Respiró hondo y, de repente, se dio cuenta de que tenía las faldas retorcidas alrededor de la cintura y el corpiño por debajo de los pechos. Estaba prácticamente desnuda, sobre la espalda, con las piernas indecentemente separadas y la humedad de la boca de Neil secándose sobre sus pechos. Cuando percibió la magnitud de lo que le había dejado hacer, el alcance de las intimidades que le había permitido, se ruborizó de tal manera que estuvo segura de haberse sonrojado de pies a cabeza. Avergonzada, se recolocó la ropa con rapidez hasta que estuvo decentemente cubierta y se alejó de él tanto como pudo, hasta que su espalda chocó contra la piedra que los mantenía encerrados.
Ella, que temía tanto la intimidad física que la mera idea de tener que mantener relaciones sexuales con un supuesto marido le revolvía el estómago, casi se había entregado a ese hombre, un criminal impenitente. Increíble pero cierto. Para mayor humillación, sus labios, su cuerpo, anhelaban más: más besos, más caricias; todo aquello que él le había hecho. No se engañaba diciéndose que él la había forzado, ni que ella no había sido una participante dispuesta y ansiosa. Lo peor de todo era que ni siquiera quería que él se hubiera detenido. Todavía no. No mientras su corazón latiera de esa manera, su sangre corriera a toda velocidad y su cuerpo ansiara que la poseyera.
—«Oh» no es una respuesta. — Neil sonaba hosco. A pesar de que ya no se tocaban, Beth podía sentir su presencia con la misma intensidad que si estuviera a su lado—. Y, por favor, me gustaría que me dieras una.
—De acuerdo. Quería decir lo que he dicho.
—¿Te importaría explicármelo un poco más claro?
La honradez siempre había sido una de las virtudes — o defectos — más característicos de Beth. Según decía Twindle, lo único que compensaba tal sinceridad era el orgullo que la acompañaba, pues le hacía parecer valiente y ligeramente desafiante. De hecho, consideraría despreciable intentar tergiversar lo que había ocurrido entre ellos y decir algo distinto a la verdad: aquella inesperada atracción que había surgido entre ellos existía y era innegable. Por eso, porque no podía ignorar el temor a no salir nunca de allí y porque incluso ahora donde quería estar era entre sus brazos, le diría la verdad sin ambages y al diablo con las consecuencias.

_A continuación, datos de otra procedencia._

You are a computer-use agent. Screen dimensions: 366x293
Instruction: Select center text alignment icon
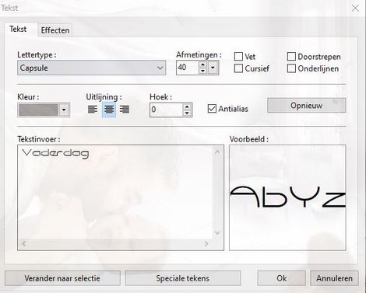(109, 110)
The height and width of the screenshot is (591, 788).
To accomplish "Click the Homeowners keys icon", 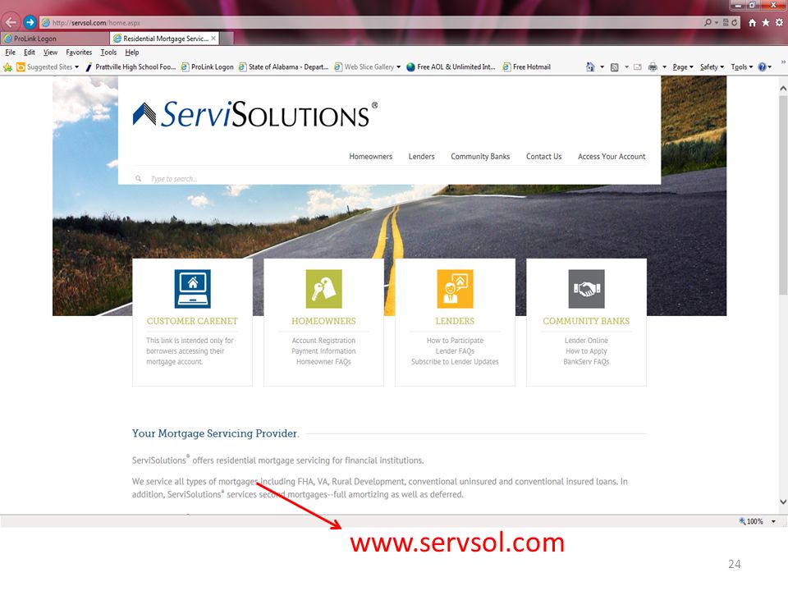I will coord(323,289).
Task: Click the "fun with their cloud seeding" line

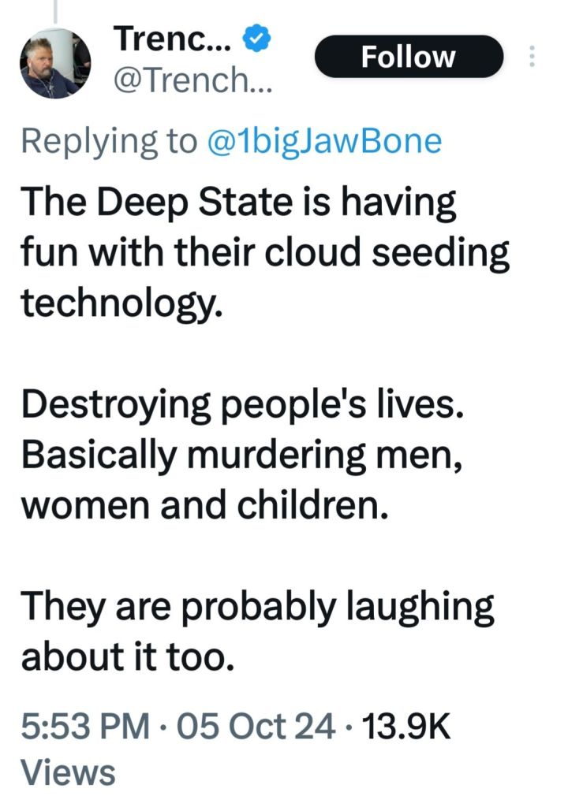Action: pyautogui.click(x=265, y=252)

—Pienso que está perfectamente claro, pero si necesitas que te lo deletree, allá vamos. Tal como has adivinado, no me ha gustado nunca que... — Llegados a ese punto su determinación se tambaleó ligeramente, y tartamudeó un poco—. N-no me ha gustado nunca que me besaran. Pero, por una razón que no alcanzo a explicarme, no parezco sentir tal aversión contigo.
—Santo Cielo. — La confesión de Beth no parecía complacerle.

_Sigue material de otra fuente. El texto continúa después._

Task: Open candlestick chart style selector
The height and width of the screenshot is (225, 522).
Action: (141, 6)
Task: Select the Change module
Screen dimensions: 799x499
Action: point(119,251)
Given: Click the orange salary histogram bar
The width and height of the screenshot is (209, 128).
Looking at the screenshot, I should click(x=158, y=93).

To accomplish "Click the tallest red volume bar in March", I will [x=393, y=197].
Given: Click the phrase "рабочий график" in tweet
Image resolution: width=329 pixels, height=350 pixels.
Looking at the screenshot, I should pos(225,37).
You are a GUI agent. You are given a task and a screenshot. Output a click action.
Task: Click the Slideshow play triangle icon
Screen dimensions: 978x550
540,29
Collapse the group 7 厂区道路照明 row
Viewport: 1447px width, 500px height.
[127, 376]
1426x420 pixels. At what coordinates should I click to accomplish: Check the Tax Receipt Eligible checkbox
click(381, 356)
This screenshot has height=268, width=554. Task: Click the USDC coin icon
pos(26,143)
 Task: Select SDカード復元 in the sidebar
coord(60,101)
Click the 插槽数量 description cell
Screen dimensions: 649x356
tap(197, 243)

Ella frunció el ceño, irritada.
—Me has preguntado y te he respondido. Si no querías saber la verdad, no haber preguntado.
—No creo que seas consciente de lo que casi ha ocurrido hace un momento. Si hubiéramos llegado un poco más lejos te habría arrebatado tu condenada virginidad. — En lugar de poco complacido, Neil sonaba ahora categóricamente enfadado—. Lo que deberías hacer en este momento, sería darme un bofetón. Eso como mínimo.